The Sacred Valley
First on our stops was beautiful Pisac. We drove up a steep, winding dirt road, got out and then began a pleasant hike to a temple overlooking the valley below. My fear of heights periodically kicked in as we meandered around a steep mountainside. Of course, my kids, knowing of my phobia, got as much enjoyment watching me hug the inner rock wall as they did from gazing at the scenery! Inca structures are visible everywhere. There are terraces, guard houses and food storage facilities as well as living quarters. Again, the stone work is amazing. As I explored the sun temple I became aware of a theme that persisted during our exploration of other Inca ruins—the close connection to and harmony with nature. This temple, like others we would see later, seems to emerge out of and around natural rock already present on the mountainside. A natural spring emerges from the ground and water courses through the temple which in turn is oriented to catch the rays of the sun through windows at particular times of the year. Amazing!
As we left Pisac, we passed a local gentleman playing a hand-made flute. The beautiful high-pitched sound resonated down into the valley. I bought my son one after he promised to learn how to play it. My experience with most cash transitions throughout Peru is that no one has change. In this particular instance, I suspect this was a clever way to coax me into buying a music CD. However, I’m glad I did because the music is wonderful and worked great with my slide show!
Next, we drove up onto the plateau above the Sacred Valley and then down a dusty road to a cliff overlooking the Maras Salt Pans. I had not read anything about this before the trip and I have to say, we were blown away! Spanning the narrow valley hundreds of feet below us were thousands of white salt water pools. For hundreds of years the locals have been mining salt in this area. The pools are fed by a mineral-rich hot water spring. As the water evaporates in the pools, salt is harvested and carried by hand up a road leading out of the valley. As the generations pass, more and more salt pools are created as families divide up the property. There are now over 3000 pools!
Late in the afternoon, we arrived at the Circular Terraces of Moray. What an incredible site! Carved out of a natural depression between several mountain sides are a series of circular terraces once used by the Inca to experiment with different crops to see how they would adapt to climate change. The view from above is stunning and walking to the bottom using the so-called "flying steps" of protruding stone was a blast! Completing the postcard-perfect picture was a group of people playing soccer at the bottom! I’ll never forget this day!
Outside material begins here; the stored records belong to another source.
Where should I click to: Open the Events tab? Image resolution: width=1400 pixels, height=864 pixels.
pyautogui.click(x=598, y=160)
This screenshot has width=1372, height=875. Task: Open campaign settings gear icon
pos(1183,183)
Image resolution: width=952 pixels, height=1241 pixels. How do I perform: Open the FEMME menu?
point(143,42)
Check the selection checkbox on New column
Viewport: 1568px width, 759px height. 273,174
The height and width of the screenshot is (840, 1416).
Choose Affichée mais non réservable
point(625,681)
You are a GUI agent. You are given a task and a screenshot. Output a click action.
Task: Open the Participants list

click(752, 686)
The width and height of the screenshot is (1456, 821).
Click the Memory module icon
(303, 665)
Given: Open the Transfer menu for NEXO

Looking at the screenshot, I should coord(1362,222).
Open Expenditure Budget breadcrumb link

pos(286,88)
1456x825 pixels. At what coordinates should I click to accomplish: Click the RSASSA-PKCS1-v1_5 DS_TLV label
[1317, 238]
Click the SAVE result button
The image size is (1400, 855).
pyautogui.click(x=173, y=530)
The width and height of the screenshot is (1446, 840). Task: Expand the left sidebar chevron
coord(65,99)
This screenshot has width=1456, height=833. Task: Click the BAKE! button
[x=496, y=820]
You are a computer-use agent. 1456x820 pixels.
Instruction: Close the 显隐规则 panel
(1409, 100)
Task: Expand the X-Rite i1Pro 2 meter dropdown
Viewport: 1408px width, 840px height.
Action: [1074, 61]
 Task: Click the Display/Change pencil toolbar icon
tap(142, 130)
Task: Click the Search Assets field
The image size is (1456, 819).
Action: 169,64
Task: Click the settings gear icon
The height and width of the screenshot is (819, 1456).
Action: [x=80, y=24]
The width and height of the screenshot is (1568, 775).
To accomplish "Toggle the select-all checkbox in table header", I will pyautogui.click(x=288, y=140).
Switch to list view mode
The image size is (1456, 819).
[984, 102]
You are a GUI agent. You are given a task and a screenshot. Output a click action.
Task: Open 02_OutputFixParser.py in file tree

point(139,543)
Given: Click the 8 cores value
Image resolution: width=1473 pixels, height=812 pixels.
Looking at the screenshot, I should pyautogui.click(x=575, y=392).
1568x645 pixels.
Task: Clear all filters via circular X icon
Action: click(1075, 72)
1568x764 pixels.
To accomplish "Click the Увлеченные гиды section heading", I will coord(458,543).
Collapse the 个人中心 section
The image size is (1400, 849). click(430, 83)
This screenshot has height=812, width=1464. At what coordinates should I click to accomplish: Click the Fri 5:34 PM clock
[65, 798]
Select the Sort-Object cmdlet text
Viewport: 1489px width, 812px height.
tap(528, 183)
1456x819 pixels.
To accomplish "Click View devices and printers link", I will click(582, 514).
We arrived in Ollantaytambo in the late afternoon and checked into El Sauce Hotel. Taking into consideration the location, general ambience and feel of the actual hotel and town , this was hands-down my wife’s and my favorite hotel of the trip. There is a cozy sitting room with fireplace that is meticulously attended to by the doorman. Gazing out of the windows from the sitting room, one has an unobstructed view of the Inca ruins of Ollantaytambo. Also, I think that there is an intangible excitement in the air created by the variety of tourists passing through this town. Some are embarking on the Inca trail and some are taking the train to Aguas Calientas. All are anxious to fulfill their dream of visiting Machu Picchu.